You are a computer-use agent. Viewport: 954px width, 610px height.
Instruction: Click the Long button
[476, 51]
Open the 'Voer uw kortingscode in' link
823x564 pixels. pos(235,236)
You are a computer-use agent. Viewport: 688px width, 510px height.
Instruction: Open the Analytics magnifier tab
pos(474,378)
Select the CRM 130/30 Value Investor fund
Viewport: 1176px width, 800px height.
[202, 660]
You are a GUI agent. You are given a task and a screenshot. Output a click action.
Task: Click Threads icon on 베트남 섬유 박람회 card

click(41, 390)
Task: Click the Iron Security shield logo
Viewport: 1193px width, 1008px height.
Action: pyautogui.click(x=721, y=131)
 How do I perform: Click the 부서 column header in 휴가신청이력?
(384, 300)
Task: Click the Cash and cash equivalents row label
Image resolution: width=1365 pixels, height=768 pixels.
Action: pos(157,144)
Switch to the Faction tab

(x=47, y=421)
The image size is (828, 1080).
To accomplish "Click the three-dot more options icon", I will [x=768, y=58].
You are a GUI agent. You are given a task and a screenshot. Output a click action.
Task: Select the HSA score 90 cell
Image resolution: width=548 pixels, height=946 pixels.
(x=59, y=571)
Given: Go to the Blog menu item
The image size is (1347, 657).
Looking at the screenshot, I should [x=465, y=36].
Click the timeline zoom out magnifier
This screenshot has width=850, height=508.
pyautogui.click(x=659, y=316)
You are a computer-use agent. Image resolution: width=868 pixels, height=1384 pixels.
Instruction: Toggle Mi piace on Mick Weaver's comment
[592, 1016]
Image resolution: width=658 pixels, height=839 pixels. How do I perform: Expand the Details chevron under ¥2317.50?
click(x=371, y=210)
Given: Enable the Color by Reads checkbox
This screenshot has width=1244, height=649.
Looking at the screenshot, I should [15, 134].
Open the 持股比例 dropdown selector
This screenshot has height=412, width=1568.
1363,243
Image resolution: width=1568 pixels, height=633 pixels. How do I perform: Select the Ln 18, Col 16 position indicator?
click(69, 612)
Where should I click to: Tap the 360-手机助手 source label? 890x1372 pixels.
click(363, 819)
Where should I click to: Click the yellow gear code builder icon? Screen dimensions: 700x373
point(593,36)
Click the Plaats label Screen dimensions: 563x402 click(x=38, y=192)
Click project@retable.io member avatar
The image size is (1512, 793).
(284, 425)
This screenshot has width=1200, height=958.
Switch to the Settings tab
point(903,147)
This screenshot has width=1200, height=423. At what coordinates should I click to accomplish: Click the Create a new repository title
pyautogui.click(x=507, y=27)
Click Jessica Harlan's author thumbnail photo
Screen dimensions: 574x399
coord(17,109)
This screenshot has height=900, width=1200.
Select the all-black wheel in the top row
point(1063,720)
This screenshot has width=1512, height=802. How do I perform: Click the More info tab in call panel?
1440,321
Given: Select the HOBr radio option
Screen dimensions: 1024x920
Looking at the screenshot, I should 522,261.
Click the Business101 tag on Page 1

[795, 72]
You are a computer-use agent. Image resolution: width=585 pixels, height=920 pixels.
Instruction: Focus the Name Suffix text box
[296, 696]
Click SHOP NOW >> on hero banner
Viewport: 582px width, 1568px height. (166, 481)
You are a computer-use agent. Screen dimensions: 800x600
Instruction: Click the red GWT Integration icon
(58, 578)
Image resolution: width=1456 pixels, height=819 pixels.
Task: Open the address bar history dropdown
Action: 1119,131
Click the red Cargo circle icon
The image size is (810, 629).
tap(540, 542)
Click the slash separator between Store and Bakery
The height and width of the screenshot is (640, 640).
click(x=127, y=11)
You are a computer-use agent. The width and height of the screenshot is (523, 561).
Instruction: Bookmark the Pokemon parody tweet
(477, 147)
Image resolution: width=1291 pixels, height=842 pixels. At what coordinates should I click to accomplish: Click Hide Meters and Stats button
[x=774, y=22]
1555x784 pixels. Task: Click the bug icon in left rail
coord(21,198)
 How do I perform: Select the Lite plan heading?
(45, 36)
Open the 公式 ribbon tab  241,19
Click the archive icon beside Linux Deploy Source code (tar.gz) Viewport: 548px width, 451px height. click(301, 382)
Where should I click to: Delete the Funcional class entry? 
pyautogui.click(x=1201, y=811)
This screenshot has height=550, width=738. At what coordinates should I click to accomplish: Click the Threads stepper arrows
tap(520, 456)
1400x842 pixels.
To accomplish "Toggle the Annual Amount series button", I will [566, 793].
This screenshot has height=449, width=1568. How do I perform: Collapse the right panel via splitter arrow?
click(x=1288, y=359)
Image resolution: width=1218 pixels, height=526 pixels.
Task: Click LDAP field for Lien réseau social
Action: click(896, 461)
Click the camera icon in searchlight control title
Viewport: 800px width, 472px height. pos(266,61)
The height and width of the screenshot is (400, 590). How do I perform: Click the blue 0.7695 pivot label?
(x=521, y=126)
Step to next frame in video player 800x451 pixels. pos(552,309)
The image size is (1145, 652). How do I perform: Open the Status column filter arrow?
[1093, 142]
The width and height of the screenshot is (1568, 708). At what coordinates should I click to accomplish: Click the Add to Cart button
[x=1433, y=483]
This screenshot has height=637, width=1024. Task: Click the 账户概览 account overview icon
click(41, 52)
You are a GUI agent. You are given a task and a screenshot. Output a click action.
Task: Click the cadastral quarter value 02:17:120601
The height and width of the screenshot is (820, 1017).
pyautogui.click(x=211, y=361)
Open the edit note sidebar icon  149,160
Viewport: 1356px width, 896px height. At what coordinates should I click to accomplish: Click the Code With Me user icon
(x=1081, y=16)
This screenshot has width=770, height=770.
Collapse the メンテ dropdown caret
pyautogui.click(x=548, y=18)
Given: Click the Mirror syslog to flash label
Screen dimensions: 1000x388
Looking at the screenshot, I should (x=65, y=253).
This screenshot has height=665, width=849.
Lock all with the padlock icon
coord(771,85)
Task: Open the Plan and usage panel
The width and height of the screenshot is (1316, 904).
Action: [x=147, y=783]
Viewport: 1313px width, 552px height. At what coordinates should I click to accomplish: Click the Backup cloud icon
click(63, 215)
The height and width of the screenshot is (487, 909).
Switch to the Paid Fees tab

****

• _TASK_:
Exactly as written, restate every record in the listing.

• _OUTPUT OF THE TASK_:
You are a computer-use agent. Viewport: 954px width, 610px height.
Instruction: Click the Long button
[476, 51]
Open the 'Voer uw kortingscode in' link
823x564 pixels. pos(235,236)
You are a computer-use agent. Viewport: 688px width, 510px height.
Instruction: Open the Analytics magnifier tab
pos(474,378)
Select the CRM 130/30 Value Investor fund
Viewport: 1176px width, 800px height.
[202, 660]
You are a GUI agent. You are given a task and a screenshot. Output a click action.
Task: Click Threads icon on 베트남 섬유 박람회 card

click(41, 390)
Task: Click the Iron Security shield logo
Viewport: 1193px width, 1008px height.
Action: pyautogui.click(x=721, y=131)
 How do I perform: Click the 부서 column header in 휴가신청이력?
(384, 300)
Task: Click the Cash and cash equivalents row label
Image resolution: width=1365 pixels, height=768 pixels.
Action: pos(157,144)
Switch to the Faction tab

(x=47, y=421)
The image size is (828, 1080).
To accomplish "Click the three-dot more options icon", I will [x=768, y=58].
You are a GUI agent. You are given a task and a screenshot. Output a click action.
Task: Select the HSA score 90 cell
Image resolution: width=548 pixels, height=946 pixels.
(x=59, y=571)
Given: Go to the Blog menu item
The image size is (1347, 657).
Looking at the screenshot, I should [x=465, y=36].
Click the timeline zoom out magnifier
This screenshot has width=850, height=508.
pyautogui.click(x=659, y=316)
You are a computer-use agent. Image resolution: width=868 pixels, height=1384 pixels.
Instruction: Toggle Mi piace on Mick Weaver's comment
[592, 1016]
Image resolution: width=658 pixels, height=839 pixels. How do I perform: Expand the Details chevron under ¥2317.50?
click(x=371, y=210)
Given: Enable the Color by Reads checkbox
This screenshot has width=1244, height=649.
Looking at the screenshot, I should [15, 134].
Open the 持股比例 dropdown selector
This screenshot has height=412, width=1568.
1363,243
Image resolution: width=1568 pixels, height=633 pixels. How do I perform: Select the Ln 18, Col 16 position indicator?
click(69, 612)
Where should I click to: Tap the 360-手机助手 source label? 890x1372 pixels.
click(363, 819)
Where should I click to: Click the yellow gear code builder icon? Screen dimensions: 700x373
point(593,36)
Click the Plaats label Screen dimensions: 563x402 click(x=38, y=192)
Click project@retable.io member avatar
The image size is (1512, 793).
(284, 425)
This screenshot has width=1200, height=958.
Switch to the Settings tab
point(903,147)
This screenshot has width=1200, height=423. At what coordinates should I click to accomplish: Click the Create a new repository title
pyautogui.click(x=507, y=27)
Click Jessica Harlan's author thumbnail photo
Screen dimensions: 574x399
coord(17,109)
This screenshot has height=900, width=1200.
Select the all-black wheel in the top row
point(1063,720)
This screenshot has width=1512, height=802. How do I perform: Click the More info tab in call panel?
1440,321
Given: Select the HOBr radio option
Screen dimensions: 1024x920
Looking at the screenshot, I should 522,261.
Click the Business101 tag on Page 1

[795, 72]
You are a computer-use agent. Image resolution: width=585 pixels, height=920 pixels.
Instruction: Focus the Name Suffix text box
[296, 696]
Click SHOP NOW >> on hero banner
Viewport: 582px width, 1568px height. (166, 481)
You are a computer-use agent. Screen dimensions: 800x600
Instruction: Click the red GWT Integration icon
(58, 578)
Image resolution: width=1456 pixels, height=819 pixels.
Task: Open the address bar history dropdown
Action: 1119,131
Click the red Cargo circle icon
The image size is (810, 629).
tap(540, 542)
Click the slash separator between Store and Bakery
The height and width of the screenshot is (640, 640).
click(x=127, y=11)
You are a computer-use agent. The width and height of the screenshot is (523, 561).
Instruction: Bookmark the Pokemon parody tweet
(477, 147)
Image resolution: width=1291 pixels, height=842 pixels. At what coordinates should I click to accomplish: Click Hide Meters and Stats button
[x=774, y=22]
1555x784 pixels. Task: Click the bug icon in left rail
coord(21,198)
 How do I perform: Select the Lite plan heading?
(45, 36)
Open the 公式 ribbon tab  241,19
Click the archive icon beside Linux Deploy Source code (tar.gz) Viewport: 548px width, 451px height. click(301, 382)
Where should I click to: Delete the Funcional class entry? 
pyautogui.click(x=1201, y=811)
This screenshot has height=550, width=738. At what coordinates should I click to accomplish: Click the Threads stepper arrows
tap(520, 456)
1400x842 pixels.
To accomplish "Toggle the Annual Amount series button", I will [566, 793].
This screenshot has height=449, width=1568. How do I perform: Collapse the right panel via splitter arrow?
click(x=1288, y=359)
Image resolution: width=1218 pixels, height=526 pixels.
Task: Click LDAP field for Lien réseau social
Action: click(896, 461)
Click the camera icon in searchlight control title
Viewport: 800px width, 472px height. pos(266,61)
The height and width of the screenshot is (400, 590). How do I perform: Click the blue 0.7695 pivot label?
(x=521, y=126)
Step to next frame in video player 800x451 pixels. pos(552,309)
The image size is (1145, 652). How do I perform: Open the Status column filter arrow?
[1093, 142]
The width and height of the screenshot is (1568, 708). At what coordinates should I click to accomplish: Click the Add to Cart button
[x=1433, y=483]
This screenshot has height=637, width=1024. Task: Click the 账户概览 account overview icon
click(41, 52)
You are a GUI agent. You are given a task and a screenshot. Output a click action.
Task: Click the cadastral quarter value 02:17:120601
The height and width of the screenshot is (820, 1017).
pyautogui.click(x=211, y=361)
Open the edit note sidebar icon  149,160
Viewport: 1356px width, 896px height. At what coordinates should I click to accomplish: Click the Code With Me user icon
(x=1081, y=16)
This screenshot has width=770, height=770.
Collapse the メンテ dropdown caret
pyautogui.click(x=548, y=18)
Given: Click the Mirror syslog to flash label
Screen dimensions: 1000x388
Looking at the screenshot, I should (x=65, y=253).
This screenshot has height=665, width=849.
Lock all with the padlock icon
coord(771,85)
Task: Open the Plan and usage panel
The width and height of the screenshot is (1316, 904).
Action: [x=147, y=783]
Viewport: 1313px width, 552px height. At what coordinates should I click to accomplish: Click the Backup cloud icon
click(63, 215)
The height and width of the screenshot is (487, 909).
Switch to the Paid Fees tab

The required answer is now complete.